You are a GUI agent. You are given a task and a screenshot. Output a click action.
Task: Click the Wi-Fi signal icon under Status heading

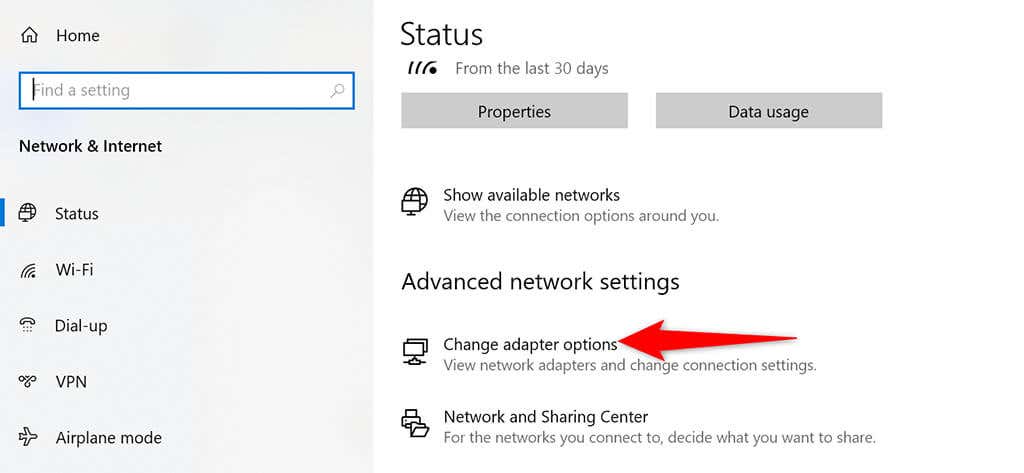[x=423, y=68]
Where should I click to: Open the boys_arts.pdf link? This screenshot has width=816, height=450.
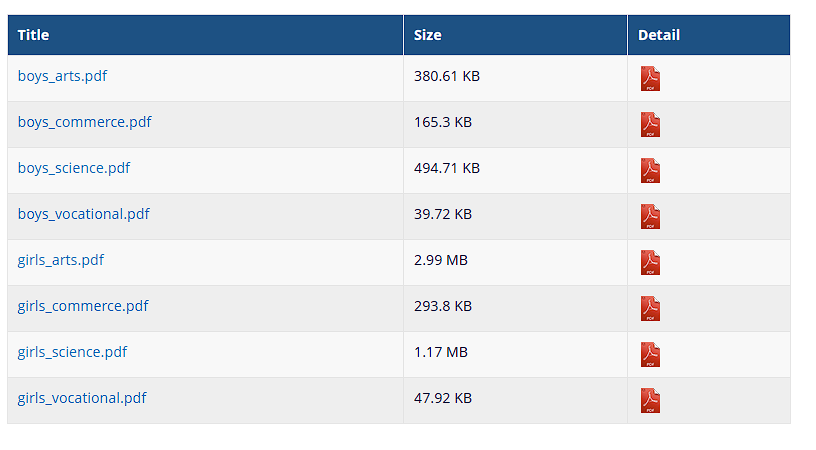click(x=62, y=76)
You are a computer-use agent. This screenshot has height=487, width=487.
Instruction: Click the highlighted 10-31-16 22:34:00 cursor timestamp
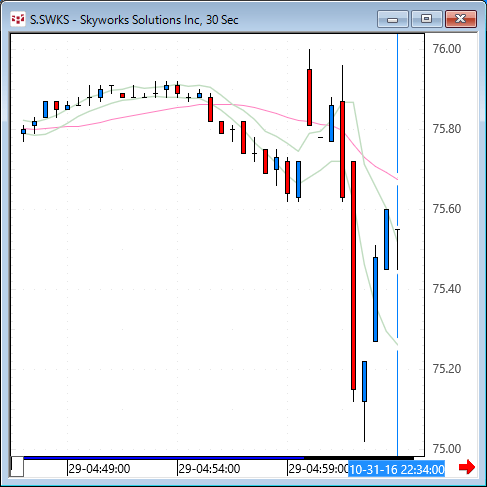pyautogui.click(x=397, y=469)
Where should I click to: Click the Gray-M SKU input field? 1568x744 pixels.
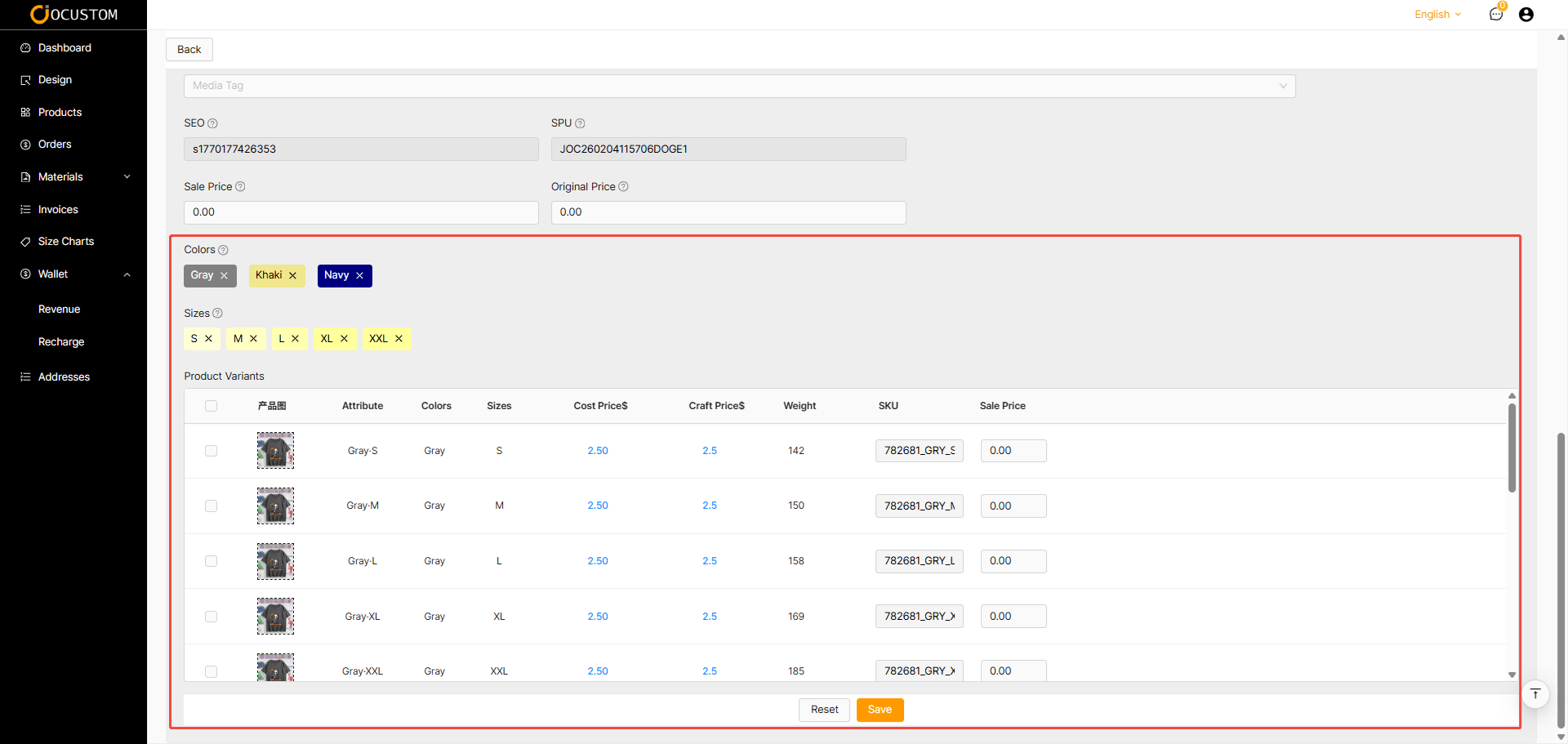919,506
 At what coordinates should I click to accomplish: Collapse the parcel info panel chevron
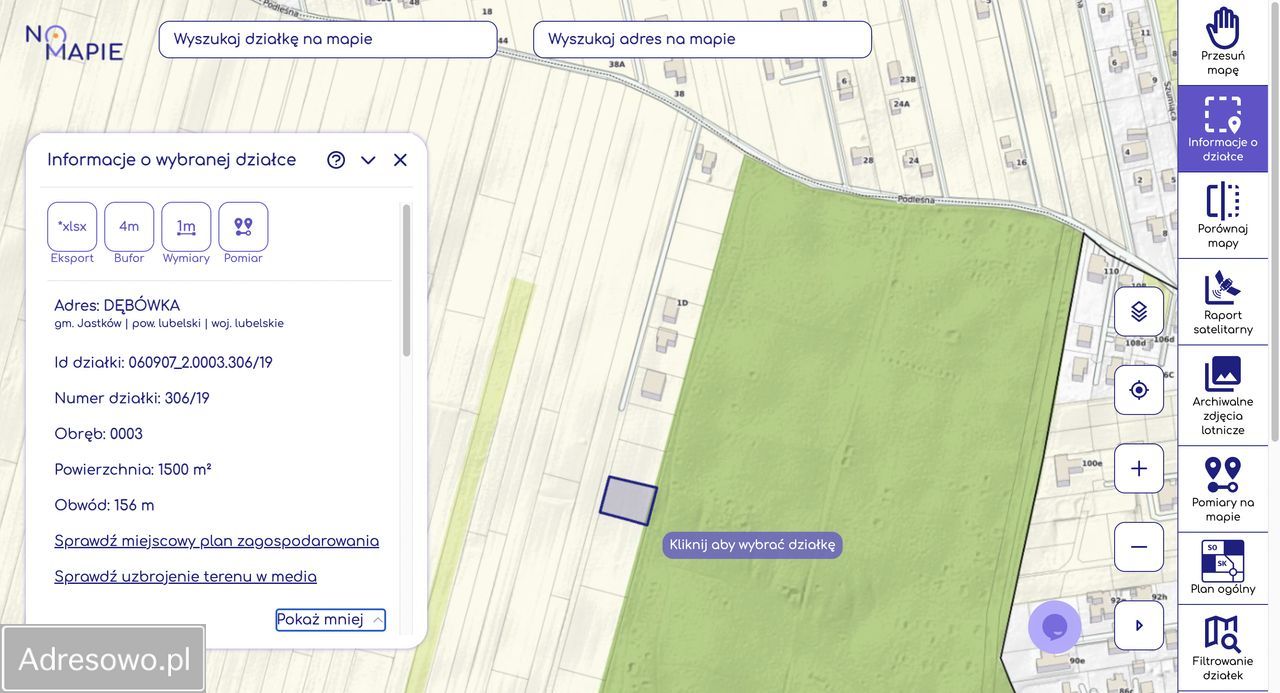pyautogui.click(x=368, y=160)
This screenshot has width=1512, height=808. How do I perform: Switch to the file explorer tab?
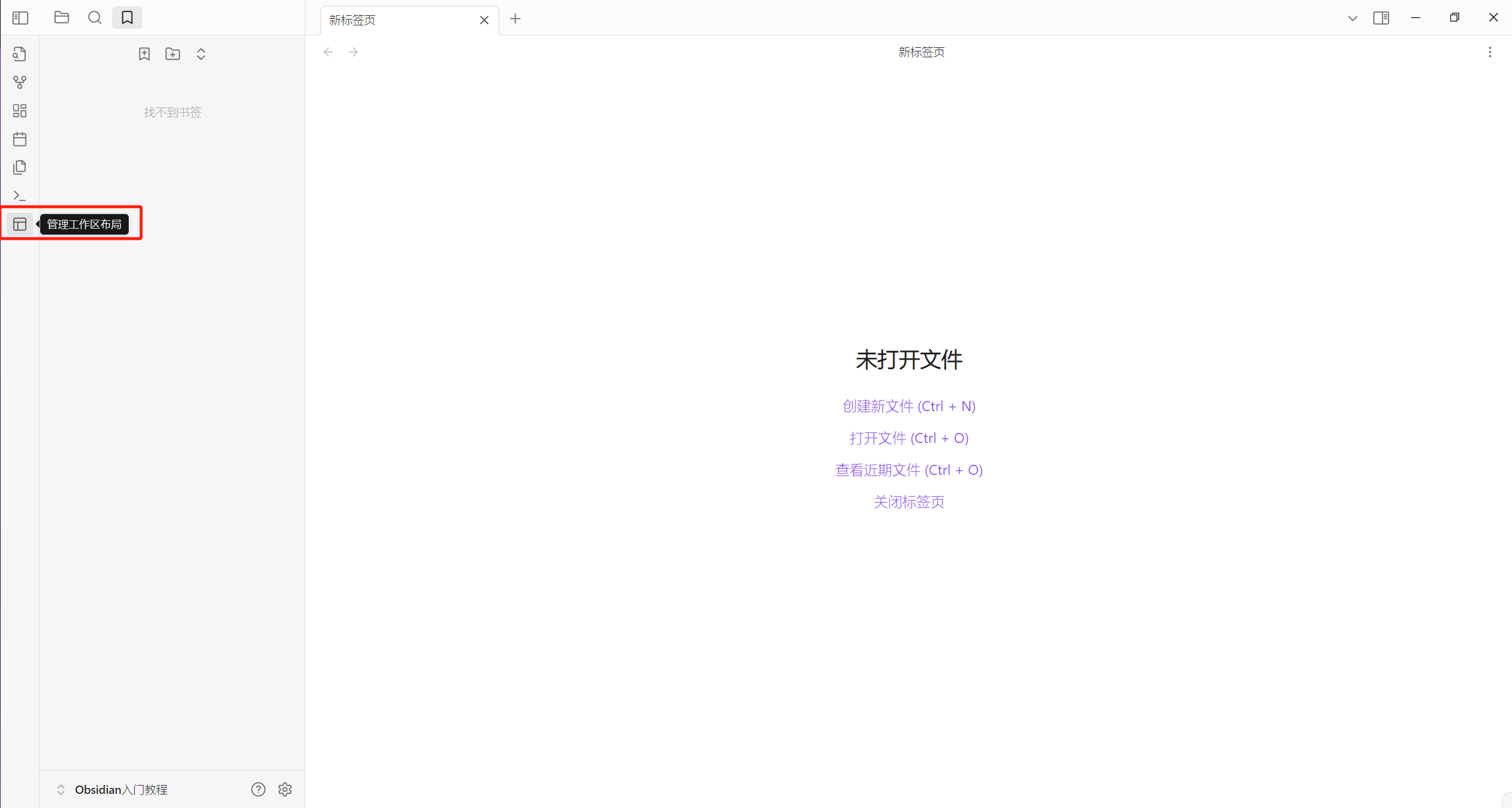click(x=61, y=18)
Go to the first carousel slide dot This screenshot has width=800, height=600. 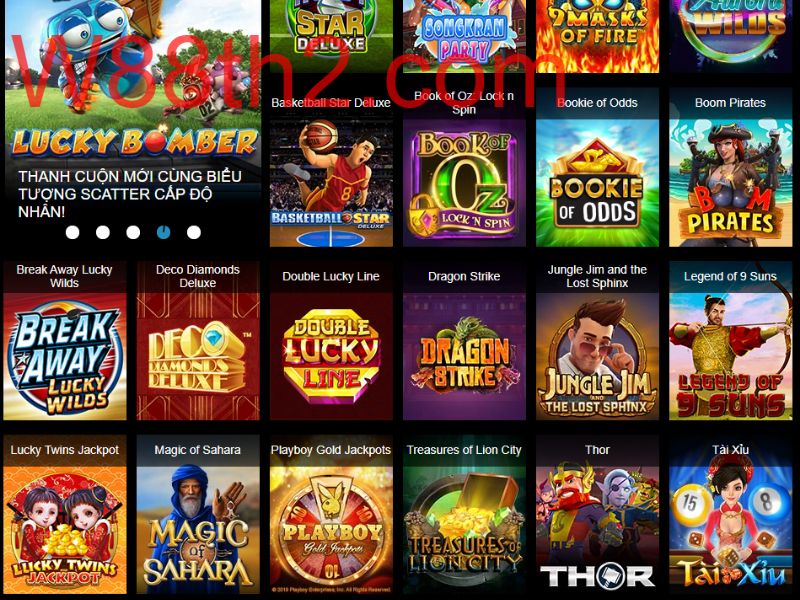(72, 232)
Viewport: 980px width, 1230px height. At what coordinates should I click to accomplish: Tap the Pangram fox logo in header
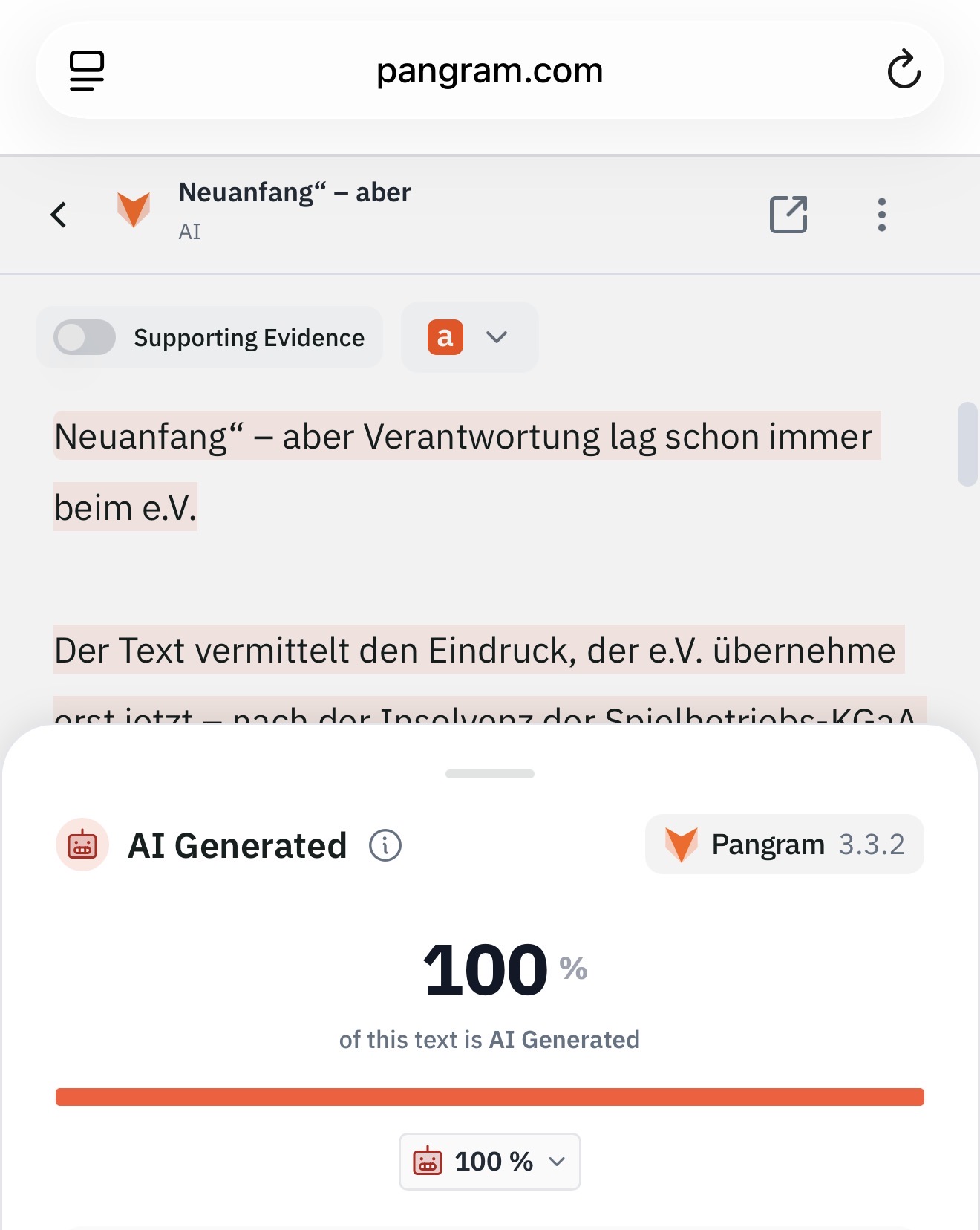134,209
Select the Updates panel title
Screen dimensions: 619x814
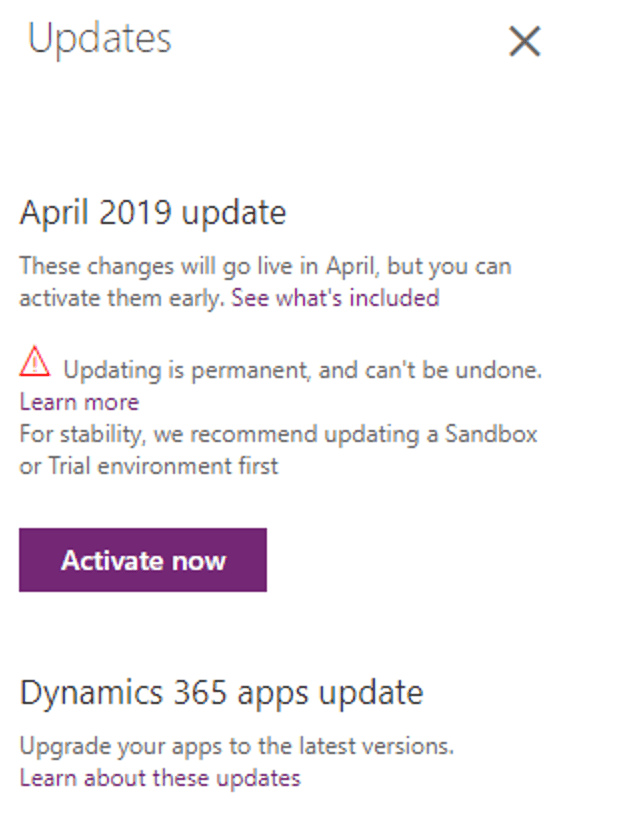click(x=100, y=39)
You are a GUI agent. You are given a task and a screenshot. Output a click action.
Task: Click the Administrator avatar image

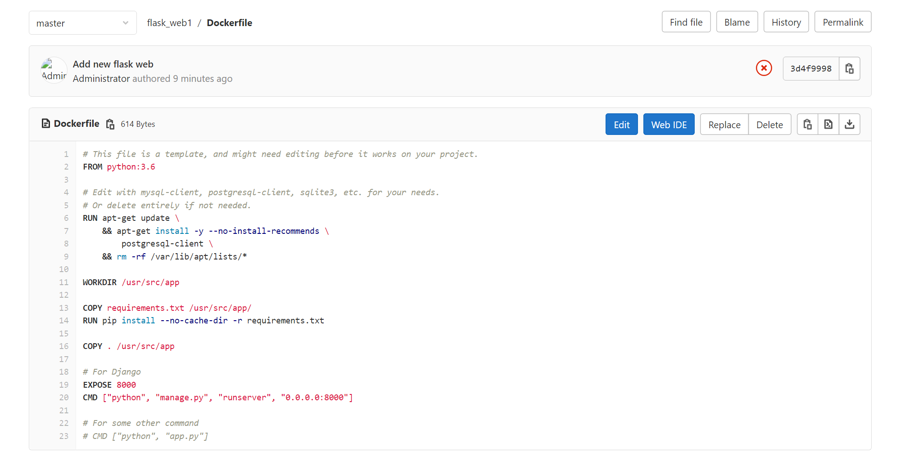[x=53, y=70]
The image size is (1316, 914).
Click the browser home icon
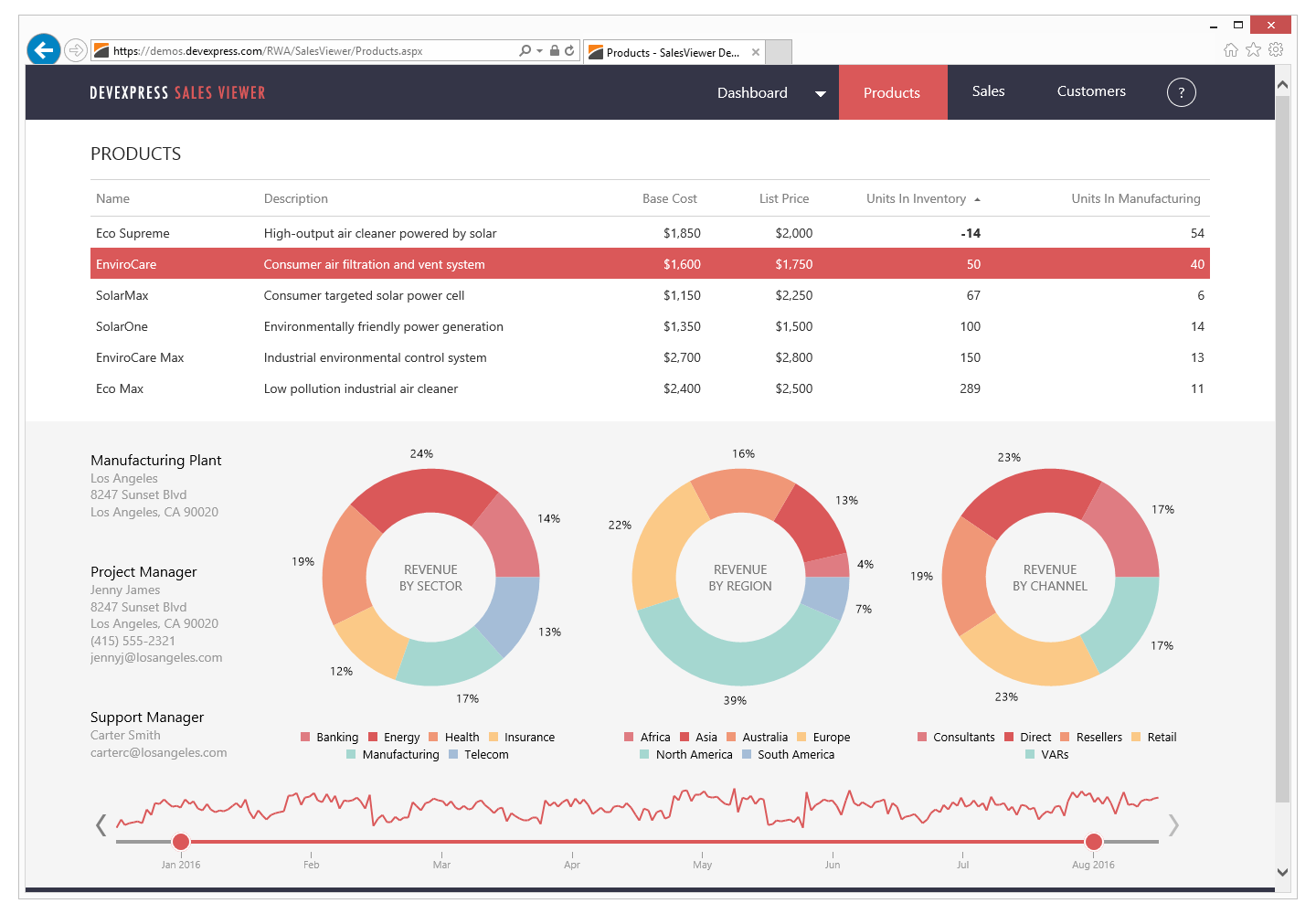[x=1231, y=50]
- - -
| Short exercise |
Copy the records from their start through the line containing "click(x=62, y=76)", swapping "screenshot" for "screen capture" and keeping everything else the same. Leave the pictures out.

| Written solution |
You are a GUI agent. You are given a task and a screen capture. Output a click action.
Task: Click the Wi-Fi signal icon under Status heading

[x=423, y=68]
Where should I click to: Open the boys_arts.pdf link? This screen capture has width=816, height=450.
click(x=62, y=76)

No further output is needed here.